In USENIX Security 2025, 2025.
In a single secret leader election (SSLE) protocol, all parties collectively and obliviously elect one leader. No one else should learn its identity unless it reveals itself as the leader. The problem is first formalized by Boneh \textit{et al.} (AFT'20), which proposes an efficient construction based on the Decision Diffie-Hellman (DDH) assumption. Considering the potential risk of quantum computers, several follow-ups focus on designing a post-quantum secure SSLE protocol based on pure lattices or fully homomorphic encryption. However, no concrete benchmarks demonstrate the feasibility of deploying such heavy cryptographic primitives.

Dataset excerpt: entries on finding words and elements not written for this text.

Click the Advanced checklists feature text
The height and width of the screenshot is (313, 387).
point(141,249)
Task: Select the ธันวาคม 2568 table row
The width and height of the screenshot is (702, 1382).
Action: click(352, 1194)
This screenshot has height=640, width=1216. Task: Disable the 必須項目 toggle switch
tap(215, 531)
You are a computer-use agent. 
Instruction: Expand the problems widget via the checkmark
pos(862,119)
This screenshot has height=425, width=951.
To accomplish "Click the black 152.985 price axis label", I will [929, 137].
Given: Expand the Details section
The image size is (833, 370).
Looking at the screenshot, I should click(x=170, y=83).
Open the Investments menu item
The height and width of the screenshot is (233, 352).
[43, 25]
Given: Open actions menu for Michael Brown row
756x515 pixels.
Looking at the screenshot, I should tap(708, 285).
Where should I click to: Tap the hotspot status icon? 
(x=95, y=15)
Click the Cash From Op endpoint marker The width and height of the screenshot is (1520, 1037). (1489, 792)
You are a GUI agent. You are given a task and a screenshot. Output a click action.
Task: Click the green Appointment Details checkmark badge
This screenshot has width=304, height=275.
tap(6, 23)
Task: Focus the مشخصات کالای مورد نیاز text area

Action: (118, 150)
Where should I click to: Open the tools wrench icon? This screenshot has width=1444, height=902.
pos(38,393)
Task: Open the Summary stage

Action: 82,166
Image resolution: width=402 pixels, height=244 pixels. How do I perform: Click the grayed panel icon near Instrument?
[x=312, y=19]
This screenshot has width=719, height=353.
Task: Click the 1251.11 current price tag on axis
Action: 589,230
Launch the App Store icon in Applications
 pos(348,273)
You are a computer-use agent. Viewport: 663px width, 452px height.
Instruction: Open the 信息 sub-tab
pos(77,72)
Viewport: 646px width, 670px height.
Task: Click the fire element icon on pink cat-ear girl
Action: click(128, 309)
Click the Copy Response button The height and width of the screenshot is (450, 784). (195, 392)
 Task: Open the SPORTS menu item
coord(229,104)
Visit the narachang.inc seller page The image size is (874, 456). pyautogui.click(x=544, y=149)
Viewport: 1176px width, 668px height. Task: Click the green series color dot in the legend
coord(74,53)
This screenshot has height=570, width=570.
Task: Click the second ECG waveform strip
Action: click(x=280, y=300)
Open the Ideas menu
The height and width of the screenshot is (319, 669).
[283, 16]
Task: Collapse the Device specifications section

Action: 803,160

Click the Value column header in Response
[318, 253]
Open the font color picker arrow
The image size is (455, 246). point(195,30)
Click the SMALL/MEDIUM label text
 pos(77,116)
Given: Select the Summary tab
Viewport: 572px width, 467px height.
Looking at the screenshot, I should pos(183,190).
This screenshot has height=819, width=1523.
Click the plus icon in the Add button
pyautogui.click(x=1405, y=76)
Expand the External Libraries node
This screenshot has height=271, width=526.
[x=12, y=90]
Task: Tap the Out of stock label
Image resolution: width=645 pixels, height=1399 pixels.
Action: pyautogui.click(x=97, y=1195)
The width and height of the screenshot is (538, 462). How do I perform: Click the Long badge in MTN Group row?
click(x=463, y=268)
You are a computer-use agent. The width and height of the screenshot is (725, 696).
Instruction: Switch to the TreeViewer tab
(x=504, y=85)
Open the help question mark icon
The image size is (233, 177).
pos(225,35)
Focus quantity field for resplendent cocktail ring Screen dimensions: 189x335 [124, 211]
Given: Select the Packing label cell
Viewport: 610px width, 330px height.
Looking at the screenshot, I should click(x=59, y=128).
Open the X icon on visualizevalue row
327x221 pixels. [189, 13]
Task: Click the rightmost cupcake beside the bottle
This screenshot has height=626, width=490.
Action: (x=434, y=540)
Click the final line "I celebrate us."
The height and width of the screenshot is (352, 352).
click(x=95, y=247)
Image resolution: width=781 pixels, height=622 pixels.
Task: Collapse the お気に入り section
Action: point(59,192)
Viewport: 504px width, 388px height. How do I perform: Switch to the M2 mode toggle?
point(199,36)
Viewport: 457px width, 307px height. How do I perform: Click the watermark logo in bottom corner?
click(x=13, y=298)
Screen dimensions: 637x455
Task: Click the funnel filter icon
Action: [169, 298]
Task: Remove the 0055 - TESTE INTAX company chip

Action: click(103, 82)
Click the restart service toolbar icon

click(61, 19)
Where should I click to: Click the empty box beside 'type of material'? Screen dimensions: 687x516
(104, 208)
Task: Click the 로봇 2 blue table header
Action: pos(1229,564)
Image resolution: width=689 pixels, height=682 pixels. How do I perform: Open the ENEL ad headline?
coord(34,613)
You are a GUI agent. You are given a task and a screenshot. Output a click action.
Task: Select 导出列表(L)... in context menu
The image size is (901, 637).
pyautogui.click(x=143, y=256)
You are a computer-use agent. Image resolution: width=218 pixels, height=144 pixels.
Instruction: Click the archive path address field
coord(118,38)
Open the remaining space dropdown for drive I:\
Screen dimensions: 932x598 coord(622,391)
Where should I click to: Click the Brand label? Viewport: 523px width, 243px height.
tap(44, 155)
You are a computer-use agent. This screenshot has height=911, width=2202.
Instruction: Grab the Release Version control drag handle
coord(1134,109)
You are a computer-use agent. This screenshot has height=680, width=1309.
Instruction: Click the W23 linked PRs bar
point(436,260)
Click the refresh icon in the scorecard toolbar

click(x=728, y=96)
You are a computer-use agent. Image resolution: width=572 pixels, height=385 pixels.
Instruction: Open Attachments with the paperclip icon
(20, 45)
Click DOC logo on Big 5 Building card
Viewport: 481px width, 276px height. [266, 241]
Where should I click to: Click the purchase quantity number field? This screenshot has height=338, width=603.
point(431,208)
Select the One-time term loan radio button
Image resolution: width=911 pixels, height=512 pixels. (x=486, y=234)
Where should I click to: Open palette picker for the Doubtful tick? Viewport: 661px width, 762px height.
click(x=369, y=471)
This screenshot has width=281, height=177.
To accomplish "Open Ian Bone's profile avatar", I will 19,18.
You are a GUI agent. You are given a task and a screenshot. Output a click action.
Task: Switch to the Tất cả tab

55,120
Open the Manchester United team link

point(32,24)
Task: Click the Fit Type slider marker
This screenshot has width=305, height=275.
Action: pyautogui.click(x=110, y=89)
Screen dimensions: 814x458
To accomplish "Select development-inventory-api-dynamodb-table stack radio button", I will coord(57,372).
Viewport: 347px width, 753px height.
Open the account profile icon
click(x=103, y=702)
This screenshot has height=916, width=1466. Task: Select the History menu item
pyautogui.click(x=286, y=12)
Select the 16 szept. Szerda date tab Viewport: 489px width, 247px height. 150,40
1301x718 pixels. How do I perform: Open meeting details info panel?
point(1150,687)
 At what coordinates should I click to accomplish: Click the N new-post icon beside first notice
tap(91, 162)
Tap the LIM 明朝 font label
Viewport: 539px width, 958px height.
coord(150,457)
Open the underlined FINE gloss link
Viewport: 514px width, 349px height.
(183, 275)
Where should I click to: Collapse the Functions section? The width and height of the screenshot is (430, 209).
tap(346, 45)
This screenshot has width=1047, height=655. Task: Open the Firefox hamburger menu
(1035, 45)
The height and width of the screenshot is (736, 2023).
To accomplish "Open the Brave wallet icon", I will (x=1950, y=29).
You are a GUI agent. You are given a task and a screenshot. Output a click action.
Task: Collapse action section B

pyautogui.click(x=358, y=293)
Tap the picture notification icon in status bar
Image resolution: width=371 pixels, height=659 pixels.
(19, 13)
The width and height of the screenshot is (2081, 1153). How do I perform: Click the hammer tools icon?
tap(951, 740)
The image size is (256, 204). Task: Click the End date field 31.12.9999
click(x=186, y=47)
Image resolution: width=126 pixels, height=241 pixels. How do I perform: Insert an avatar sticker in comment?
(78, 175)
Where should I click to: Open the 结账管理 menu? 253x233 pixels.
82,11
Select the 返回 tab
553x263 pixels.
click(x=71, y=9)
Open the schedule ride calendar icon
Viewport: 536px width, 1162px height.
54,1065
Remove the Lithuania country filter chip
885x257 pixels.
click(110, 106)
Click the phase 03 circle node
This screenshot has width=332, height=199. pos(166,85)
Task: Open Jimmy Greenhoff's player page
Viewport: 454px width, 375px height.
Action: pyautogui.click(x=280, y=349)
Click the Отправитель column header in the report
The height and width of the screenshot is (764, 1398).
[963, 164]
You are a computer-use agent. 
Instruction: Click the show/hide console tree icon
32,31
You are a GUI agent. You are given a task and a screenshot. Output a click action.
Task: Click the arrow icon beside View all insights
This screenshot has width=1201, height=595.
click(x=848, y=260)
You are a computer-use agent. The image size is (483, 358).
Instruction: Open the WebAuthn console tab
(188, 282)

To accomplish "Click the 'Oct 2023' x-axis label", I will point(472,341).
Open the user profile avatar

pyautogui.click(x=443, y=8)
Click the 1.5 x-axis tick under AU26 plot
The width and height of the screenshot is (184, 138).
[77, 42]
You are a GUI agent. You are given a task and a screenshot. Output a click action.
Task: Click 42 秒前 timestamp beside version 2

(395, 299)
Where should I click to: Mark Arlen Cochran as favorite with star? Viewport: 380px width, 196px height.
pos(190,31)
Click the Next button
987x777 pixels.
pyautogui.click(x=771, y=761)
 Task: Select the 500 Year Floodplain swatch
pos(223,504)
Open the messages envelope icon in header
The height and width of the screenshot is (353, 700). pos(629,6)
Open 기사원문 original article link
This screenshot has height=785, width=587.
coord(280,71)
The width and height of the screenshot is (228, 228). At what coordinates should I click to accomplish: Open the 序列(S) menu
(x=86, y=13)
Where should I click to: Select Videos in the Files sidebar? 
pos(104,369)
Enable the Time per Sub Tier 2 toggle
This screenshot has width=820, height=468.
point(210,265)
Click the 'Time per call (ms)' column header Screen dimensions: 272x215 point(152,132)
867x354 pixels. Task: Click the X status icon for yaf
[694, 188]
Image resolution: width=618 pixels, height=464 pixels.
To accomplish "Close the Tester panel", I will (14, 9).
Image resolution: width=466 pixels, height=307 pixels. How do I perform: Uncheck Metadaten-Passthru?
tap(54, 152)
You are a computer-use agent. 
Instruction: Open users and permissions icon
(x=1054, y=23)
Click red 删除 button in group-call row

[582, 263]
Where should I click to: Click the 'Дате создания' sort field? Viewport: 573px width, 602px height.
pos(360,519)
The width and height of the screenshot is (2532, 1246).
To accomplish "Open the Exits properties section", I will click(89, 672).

In this work, we present Qelect, the first practical constant-round post-quantum secure SSLE protocol. We first adapt the commitment scheme in Boneh \textit{et al.} (AFT'23) into a \textit{multi-party randomizable commitment} scheme, and propose our novel construction based on an adapted version of ring learning with errors (RLWE) problem. We then use it as a building block and construct a \textit{constant-round} single secret leader election (crSSLE) scheme. We utilize the single instruction multiple data (SIMD) property of a specific threshold fully homomorphic encryption (tFHE) scheme to evaluate our election circuit efficiently. Finally, we built Qelect from the crSSLE scheme, with performance optimizations including a preprocessing phase to amortize the local computation runtime and a retroactive detection phase to avoid the heavy zero-knowledge proofs during the election phase. Qelect achieves asymptotic improvements and is concretely practical. We implemented a prototype of Qelect and evaluated its performance in a WAN. Qelect is at least two orders of magnitude faster than the state-of-the-art.